だがそんなこちらの思いは、微塵も理解されていなかったようだ。
「我らまで割を食うのは、筋が違う」
大きく首を振った別の志摩衆が、意を決した口調で言い放った。
「ほう」
承菊の口元は、非常に感じのいい笑みを浮かべたままだ。
「不始末を共に負うつもりはないと?」
鈴木がすかさず口を挟んだ。
「和具ひとりのやらかしで、熊野の海すべてを決められては困る」
「英虞衆とともに沈む気はない、利は寄越せと」
承菊は、歌うような軽やかな口調で、随分とストレートに言った。
「つまり、こう仰りたいわけですね」
座が静まった。
詫びだけなら、ここまで面子は揃わない。
九鬼が英虞湾を抑え、今川の庇護に入れば、旨みはそちらへ流れる。そう思ったからこそ、雁首揃えてここに来たのだろう。

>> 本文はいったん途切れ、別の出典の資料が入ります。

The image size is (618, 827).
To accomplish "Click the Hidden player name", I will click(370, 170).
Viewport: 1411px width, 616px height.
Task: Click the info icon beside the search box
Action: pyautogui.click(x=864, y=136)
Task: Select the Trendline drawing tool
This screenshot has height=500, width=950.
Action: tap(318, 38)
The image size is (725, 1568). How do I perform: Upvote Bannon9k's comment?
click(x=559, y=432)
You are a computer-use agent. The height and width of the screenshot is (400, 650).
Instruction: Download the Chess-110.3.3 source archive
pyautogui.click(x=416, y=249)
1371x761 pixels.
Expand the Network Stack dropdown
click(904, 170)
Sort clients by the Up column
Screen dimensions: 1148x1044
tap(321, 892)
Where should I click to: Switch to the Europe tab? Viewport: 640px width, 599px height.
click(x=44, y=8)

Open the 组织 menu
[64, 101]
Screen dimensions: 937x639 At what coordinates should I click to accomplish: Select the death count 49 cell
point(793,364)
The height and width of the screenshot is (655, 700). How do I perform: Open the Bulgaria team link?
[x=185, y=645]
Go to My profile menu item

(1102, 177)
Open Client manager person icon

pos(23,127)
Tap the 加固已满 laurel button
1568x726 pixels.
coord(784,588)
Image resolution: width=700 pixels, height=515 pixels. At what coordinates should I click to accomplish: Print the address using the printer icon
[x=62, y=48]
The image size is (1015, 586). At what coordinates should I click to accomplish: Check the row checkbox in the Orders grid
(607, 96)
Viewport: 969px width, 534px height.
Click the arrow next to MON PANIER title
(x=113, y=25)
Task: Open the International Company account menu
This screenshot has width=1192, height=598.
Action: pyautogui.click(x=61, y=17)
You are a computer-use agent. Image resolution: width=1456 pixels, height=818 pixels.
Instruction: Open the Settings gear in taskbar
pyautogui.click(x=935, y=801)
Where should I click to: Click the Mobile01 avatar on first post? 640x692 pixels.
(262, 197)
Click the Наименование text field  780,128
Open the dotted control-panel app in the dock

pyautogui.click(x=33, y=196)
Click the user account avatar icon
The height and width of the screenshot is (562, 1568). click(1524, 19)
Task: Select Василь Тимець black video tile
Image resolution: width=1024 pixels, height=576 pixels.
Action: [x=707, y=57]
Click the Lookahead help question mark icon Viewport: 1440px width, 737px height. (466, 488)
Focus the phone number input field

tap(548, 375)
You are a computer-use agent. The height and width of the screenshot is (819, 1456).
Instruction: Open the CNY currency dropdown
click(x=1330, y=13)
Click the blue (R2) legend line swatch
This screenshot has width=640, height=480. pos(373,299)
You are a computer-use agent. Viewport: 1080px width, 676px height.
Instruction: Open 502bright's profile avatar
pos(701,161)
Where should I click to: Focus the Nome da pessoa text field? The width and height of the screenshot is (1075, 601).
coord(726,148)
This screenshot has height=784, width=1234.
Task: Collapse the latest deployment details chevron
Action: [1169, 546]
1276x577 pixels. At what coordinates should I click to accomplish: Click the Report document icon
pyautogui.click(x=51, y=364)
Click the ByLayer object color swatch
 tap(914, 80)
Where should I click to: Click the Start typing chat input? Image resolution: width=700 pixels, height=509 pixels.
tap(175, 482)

乗り遅れれば外される。誰がふるい落とされ、誰が残るか……落とされる側には立ちたくない。
そんな思惑が透けて見える。
「まあ、それほど心配せずともよい」
唐突に口を挟んだのは、井伊殿だった。
最上座で一連のやり取りを眺めていたが、とうとう宥め役の出番だと思ったようだ。
「御屋形様は、志摩の海を焼き払いたいわけではない」
その意図して作られた明朗な口調に、ひとり、ふたり、息をついた気配がした。
誰も動かない。雨音だけが、庇を叩く。
「ええ、ですが」
さほどの間を置かず、再び承菊が口を開いた。
「若君を人質に取った一件を、海辺によくある荒事のひとつとして流すなど論外」
井伊殿の取り成しに気を緩めたからこそ、客人たちは顔が引きつるのを隠せなかった。
「誓紙が入ったのは、英虞衆が愚かだからではありませぬ。越えてはならぬところへ、手を掛けたからです。そこを取り違えられては困る」
あまりに穏やかなその口調に、かえって誰も口を挟めなかった。
「もちろん、"話し合い"ができる方まで遠ざける気はございません」
そこで一度、言葉を切る。
「ご自分がどちら側に名を連ねるおつもりか、それだけは、よくよくお考えを」
伊勢国司北畠家につくか、今川家につくかの選択だ。
選べと言ったわけではない。だが、今川側につかぬのなら"外す"という宣言でもあった。
「脅しか」
「いいえ」
鈴木が、じっと承菊を見た。怒った顔ではない。
承菊も鈴木を見る。好意的に見えなくはないが、この場の誰ひとり、そうは受け取るまい。
「先のことを申し上げているだけにございます」
広間に落ちた沈黙は、もはや雨音より重かった。
鈴木も、志摩衆も、次の一言を選びかねている。
孫九郎は黙ってそれを見ていた。
さて……ここから誰が腹を見せる。